- Required work -
Determine how many lines in the listing below include "agent", and answer with only that number.
(Study material Opens)
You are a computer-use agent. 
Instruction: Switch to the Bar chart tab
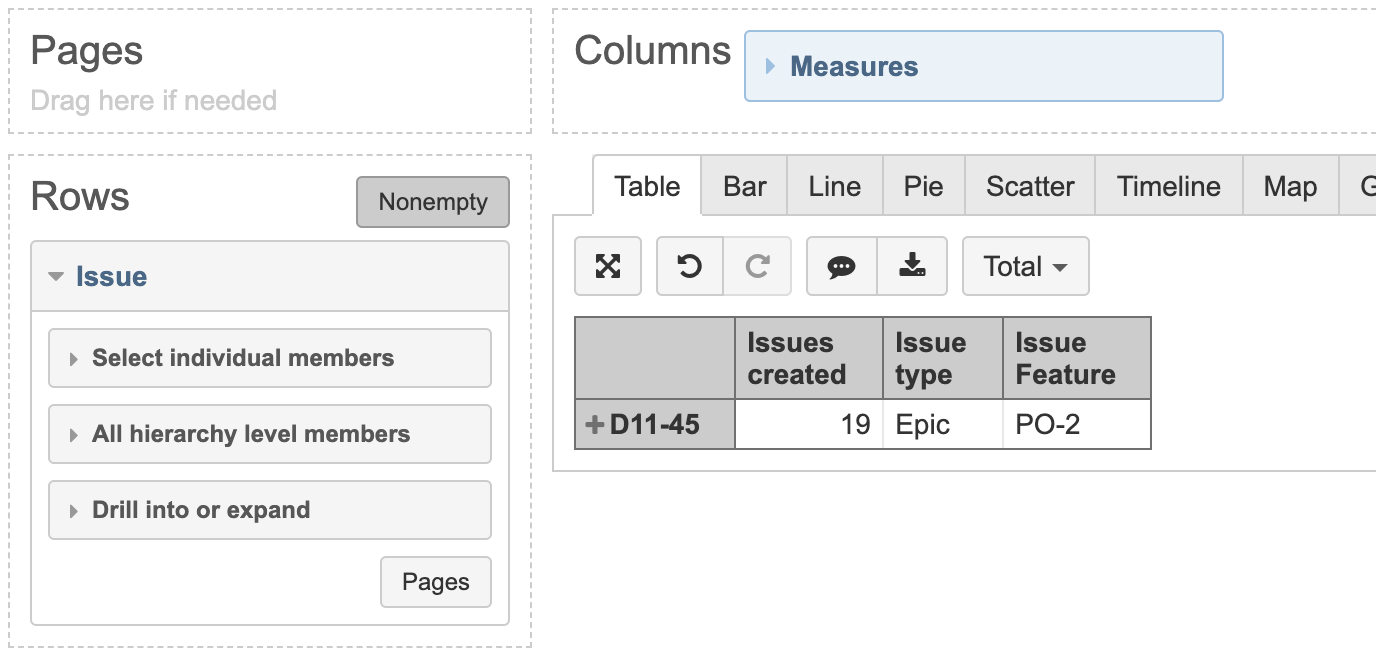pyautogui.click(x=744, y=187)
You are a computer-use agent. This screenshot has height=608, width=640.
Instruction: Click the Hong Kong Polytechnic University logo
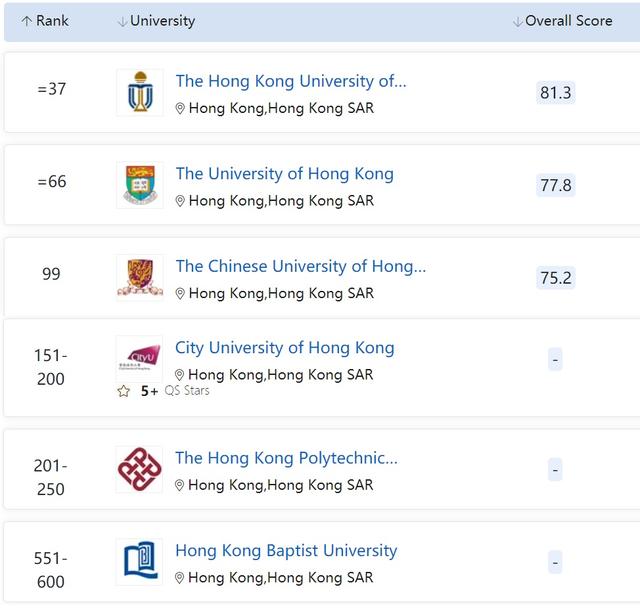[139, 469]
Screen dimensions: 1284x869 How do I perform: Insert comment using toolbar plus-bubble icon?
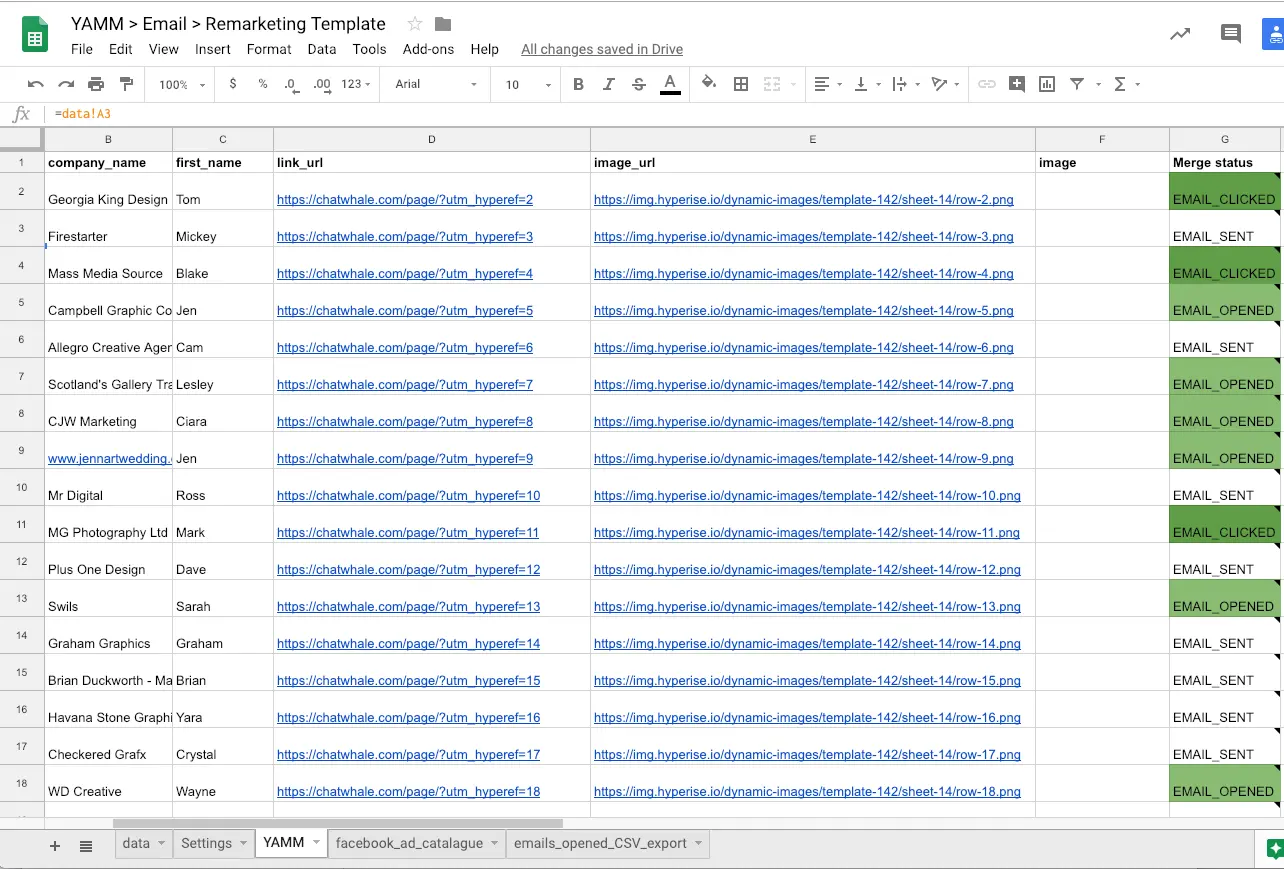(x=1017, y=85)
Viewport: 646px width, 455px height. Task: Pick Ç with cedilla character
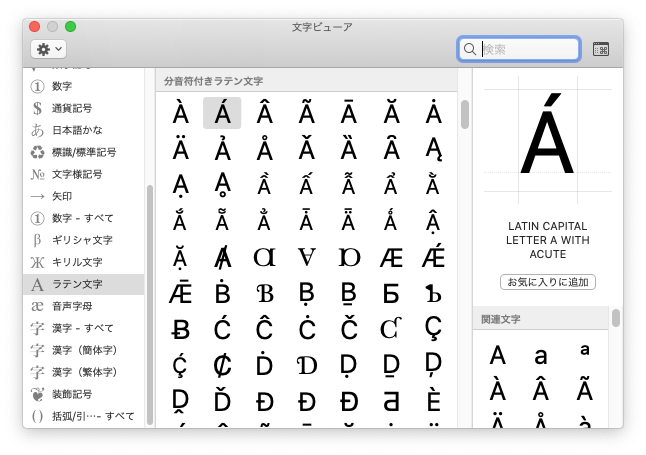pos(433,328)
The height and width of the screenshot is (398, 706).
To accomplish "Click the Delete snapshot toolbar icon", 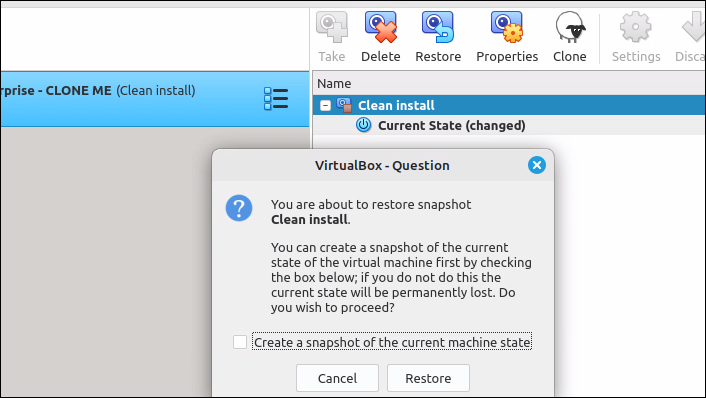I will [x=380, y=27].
(Study material Closes)
(Study material Opens)
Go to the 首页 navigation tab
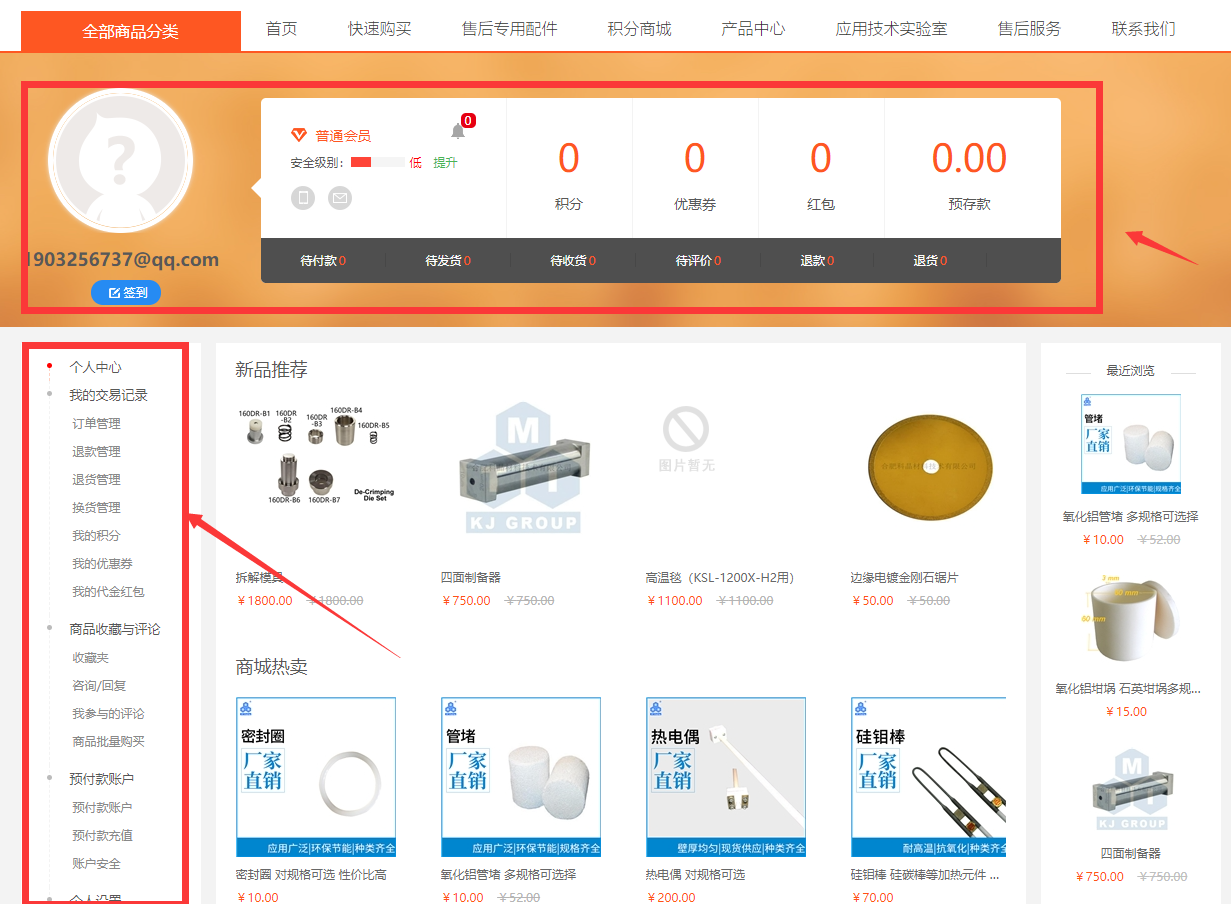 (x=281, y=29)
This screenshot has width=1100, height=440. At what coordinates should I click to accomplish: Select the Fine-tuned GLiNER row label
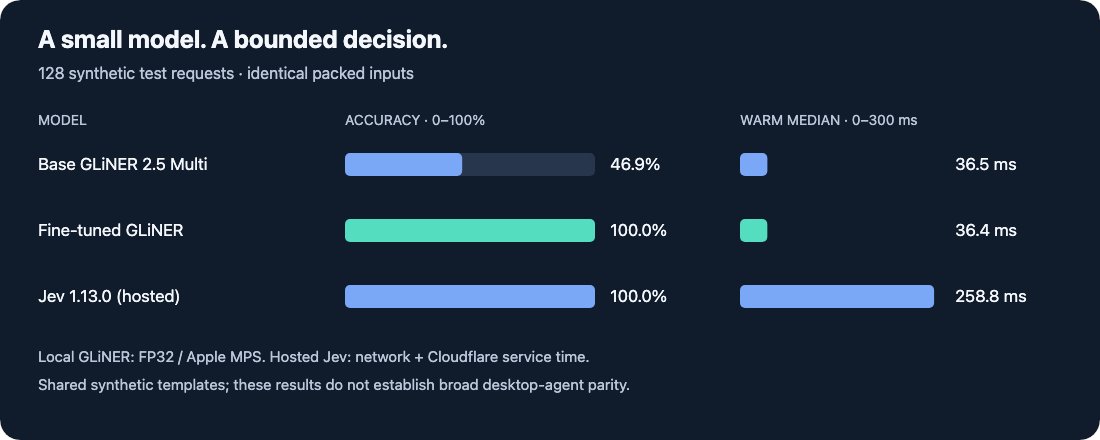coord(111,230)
(Study material Closes)
- Completed task -
2